07 luglio 2005

fatalità...

L'orrore che ha colpito Londra oggi ha suscitato nella mia mente una serie di reazioni a catena che in pochi secondi mi hanno fatto sentire un terrore che mai avevo avvertito prima...sono sincera, nemmeno dopo l'attentato a New York. Certamente è frutto di una serie di fattori emotivi che sono particolarmente presenti in certi momenti della nostra vita piuttosto che in altri, in particolare quando si stanno facendo grandi passi per costriure in nostro piccolo futuro. Ho tremato, pianto, mi sono sentita paralizzata ma poi il sereno e subito dopo la logica della mia mente ha sentito e analizzato notizie che stridevano con il contesto mondiale come freni di un treno che sa dove andare.
Il sereno è quello che abbiamo nell'anima e tutto quanto di bello possiamo realizzare, vivere una vita piena con consapevolezza ma senza paure inutili, mi sono detta, darebbe anche più senso ad una morte in qualsiasi momento essa avvenga e da qualsiasi fattore sia prodotta, rinchiudersi nella paura di vivere, di viaggiare, di guardare in faccia l'altro, sicuramente renderebbe ancor più triste e doloroso l'vento ultimo.
La logica....questa capacità lucida di compiere analisi, sicuramente influenzata dalla soggettività e pertanto fallace, mi ha portato ad analizzare con sospetto notizie come
  • "il presidente degli Stati Uniti George W. Bush ha rimarcato che "la lotta al terrorismo andrà avanti. Non cederemo ai terroristi. Li troveremo"
  • ....questa suona come una nuova dichiarazione o quantomeno come una conferma alla guerra in atto per "portare la democrazia", guerra in cui continuano a morire non soltanto i suoi soldati, non soltanto "i nemici della democrazia"(ammesso che siano mai esistiti e che ne sia quindi morto qualcuno), ma anche donne bambini morti dai loro errori e orrori, proprio come pochi giorni fa. Poi sento anche dire he tutte le borse europee hanno subito forti cali in seguito agli avvenimenti londinesi, che i titoli di stato americani hanno avuto incrementi positivi e che il costo del petrioli in America si è finalmente arrestato dopo che nei giorni scorsi aveva preso forti impennate......non lo so, non so niente, so solo che non ci credo, non credo al clima di terrore, troppe cose mi portano a pensare che sia una manovra e finchè crederò in questa mia posizione vivrò come meglio posso e fino in fondo, almeno ne sarà valsa sicuramente la pena.

    06 luglio 2005

    Lira, euro, questo è il problema?!!!

    Ecco come fare un'altra egregia figura all'estero, con precisione a Strasburgo, spostando il problema da una pessima gestione dell'economia nazionale ad una semplice questione di "conio", allora mi chiedo perchè non tornare al baratto se è davvero "la moneta" il problema credo che il baratto sia la soluzione migliore.
    Ecco l'accaduto :

    "Gravissimo episodio durante il discorso del Capo dello Stato al Parlamento europeoBorghezio, Salvini e Speroni hanno esposto una bandiera della PadaniaI leghisti contestano CiampiEspulsi dall'aula a StrasburgoIl presidente della Repubblica aveva appena fatto riferimento all'euroAl termine, ha commentato: "Le interruzioni in Parlamento non sono una novità"
    La contestazione leghista STRASBURGO - La Lega contesta Ciampi durante il solenne discorso al Parlamento europeo. Mario Borghezio, Matteo Salvini e Francesco Speroni, che hanno condotto la contestazione con tanto di bandiera della Padania al grido "Basta euro" e inneggiando a Umberto Bossi, sono stati espulsi dall'aula tra i fischi degli eurodeputati del Pse."
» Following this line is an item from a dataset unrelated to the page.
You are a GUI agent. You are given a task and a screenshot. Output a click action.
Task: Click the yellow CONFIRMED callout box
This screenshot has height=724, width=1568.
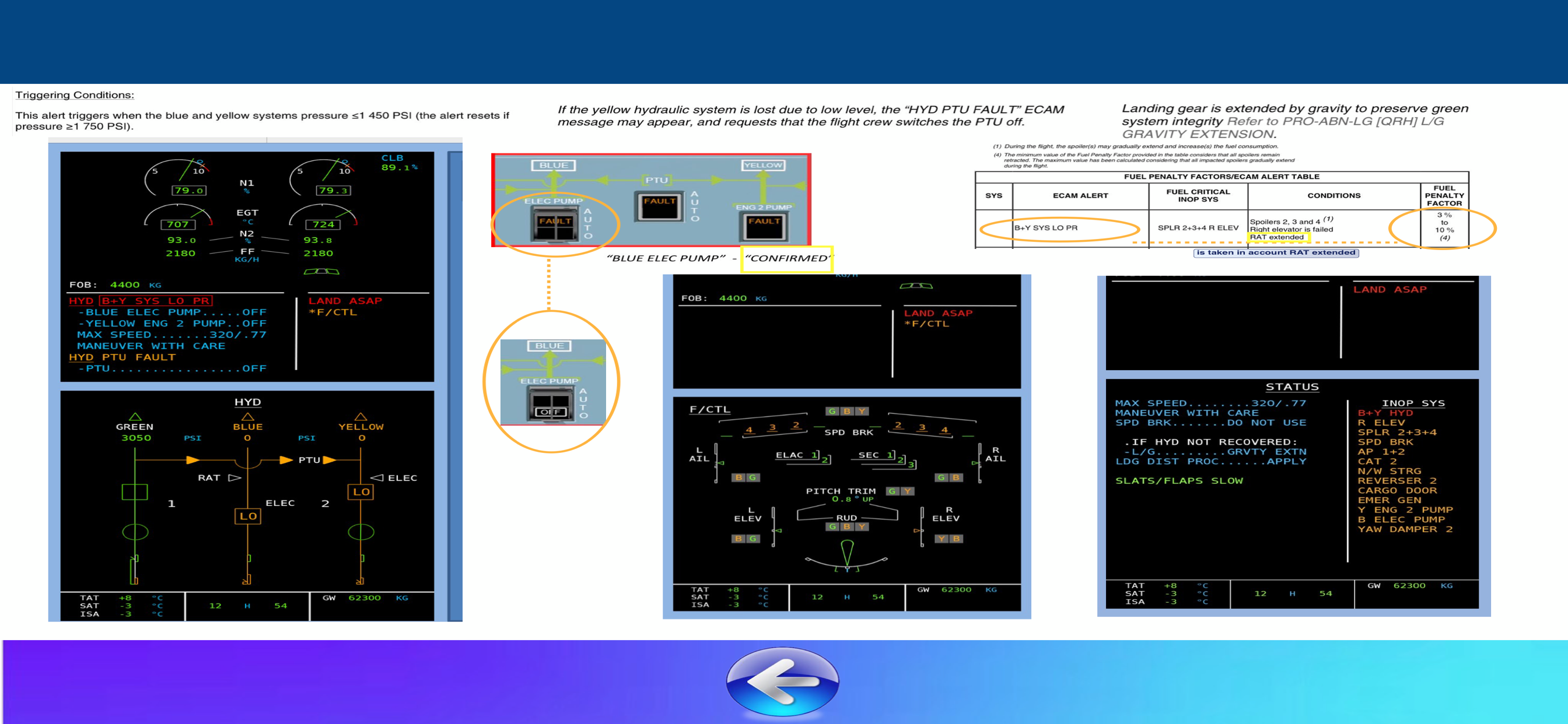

    Baratto dicevo quindi...in realtà si potrebbe dire che esiste sotto varie forme, tempo in cambio di lavoro, sogni in cambio di sopravvivenza, ideali in cambio di "una vita normale", vite umane in cambio di progresso scientifico (vedi sperimentazione dei farmaci sul popolo africano), coscienza in cambio di profitto per l'azienda in cui lavori, la famiglia in cambio di carriera.....
    basterebbe aggiungere qualche altro elemento di baratto, ad esempio l'anima, e non occorrerebbe nemmeno tornare a coltivare la terra!